- Born: Rex Chikoko 17 March 1975 (age 51) Malawi.
- Occupation: Journalist
- Spouse: Maria Chikoko
- Children: Christien Wathu, Chikhulupiliro Jotham, Zemira Wendy

= Rex Chikoko =

Malawian journalist, communication consultant and media analyst

Rex Chikoko is a Malawian investigative journalist, media analyst, and communications consultant. His work focuses particularly on illicit finance, money laundering, governmental corruption, and the accountability of public institutions.is a Malawian investigative journalist, media consultant, corporate communication specialist, and media analyst and trainer.

He is currently the Director of News and Current Affairs at Malawi Broadcasting Corporation. Previously, he worked as Public Relations and Communications Manager for the government-owned National Oil Company of Malawi.
He was the Editor at Times Group Limited responsible for The Daily Times, Malawi News and The Sunday Times.

He is known for his work at Nation Publications Limited and the Thomson Reuters Foundation. He is known for his coverage of illicit transfers of money and money laundering. His coverage of the 2013 cashgate scandals involving Malawian government financial irregularities and fraud was widely published. He was also known for uncovering a story in which the Malawi government’s deal with a Brazilian mining company, Vale for the construction of a railway was unproductive for Malawi.

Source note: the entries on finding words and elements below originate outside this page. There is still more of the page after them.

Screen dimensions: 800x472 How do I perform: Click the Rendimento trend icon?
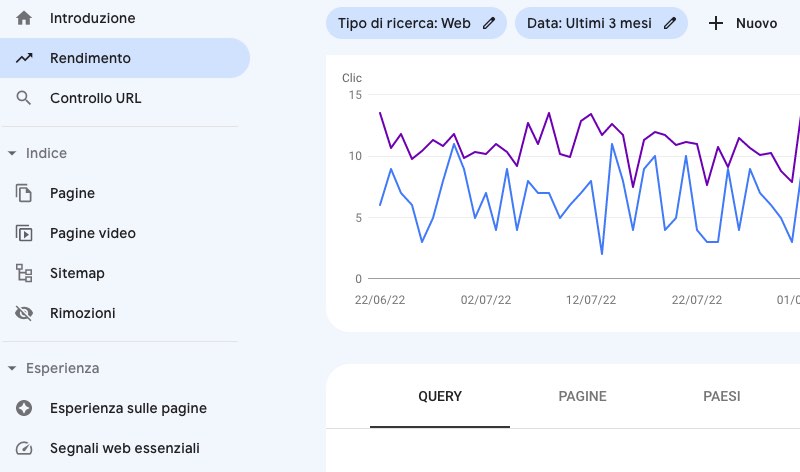[x=25, y=58]
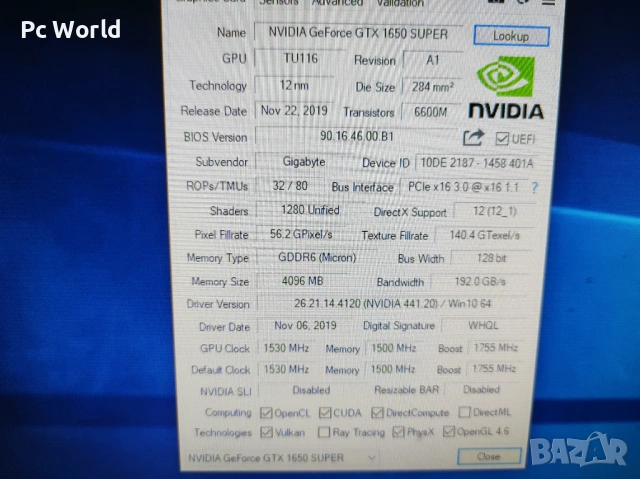
Task: Toggle the DirectCompute checkbox
Action: 378,412
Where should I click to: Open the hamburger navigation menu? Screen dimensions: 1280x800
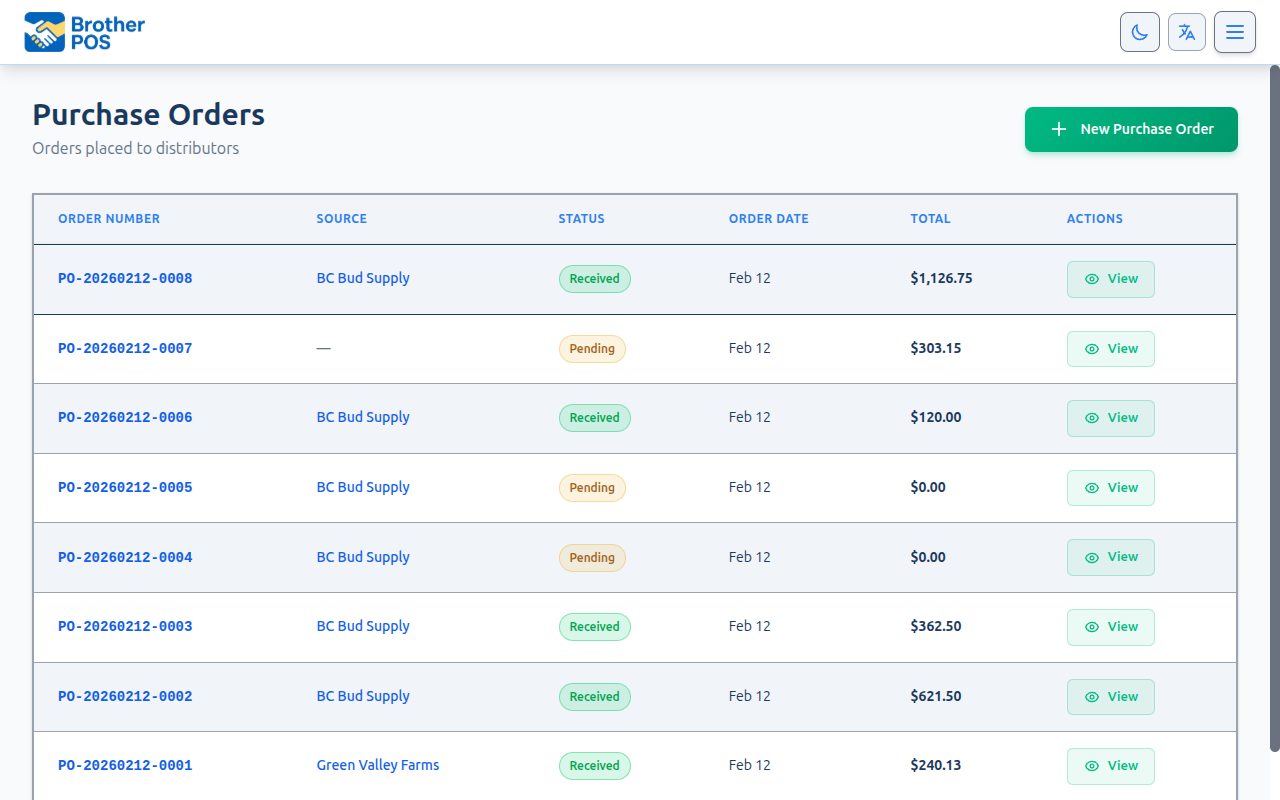point(1234,32)
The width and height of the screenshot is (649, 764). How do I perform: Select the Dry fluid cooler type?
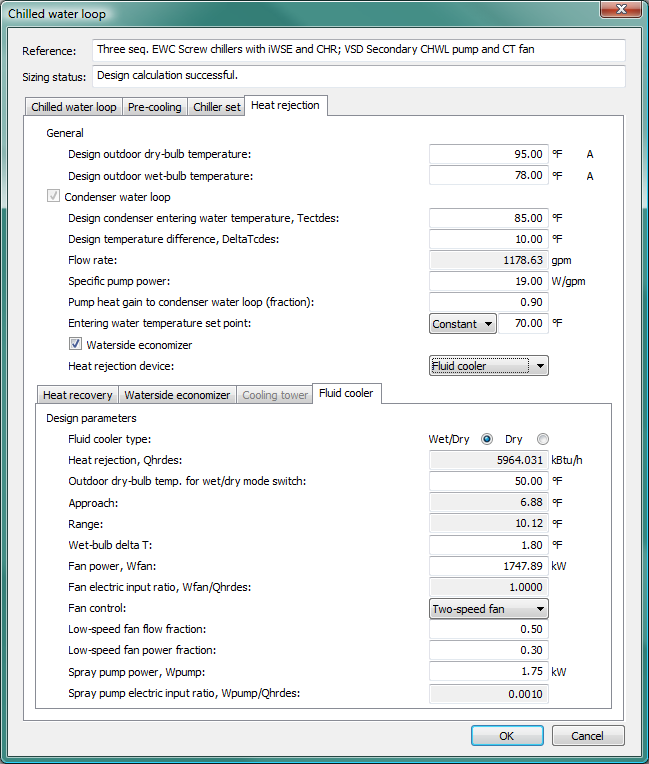point(543,439)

He is also known for his television and radio commentary on current affairs, which was regularly featured on Times Television and Times Radio. He also hosted a television programme, The Constitution.

==Background==
A graduate in Journalism and Mass Communication, he also holds numerous professional certificates in media management and investigative journalism from reputable institutions. He attended an Illicit Finance Journalism Program at City University London. He was affiliated with the Mail and Guardian Centre for Investigative Journalism (MGCIJ) in Johannesburg. He developed an interest in investigative journalism after attending training workshops in Malawi and South Africa. He served as Chairperson of the Association for Journalists Against HIV/AIDS.

==Awards==
In 2016, Chikoko won Misa-Malawi's Business and Economics Journalist of the Year-Print award.
In 2018, Chikoko won Misa-Malawi's Democracy and Good Governance Journalist of the year-Print award.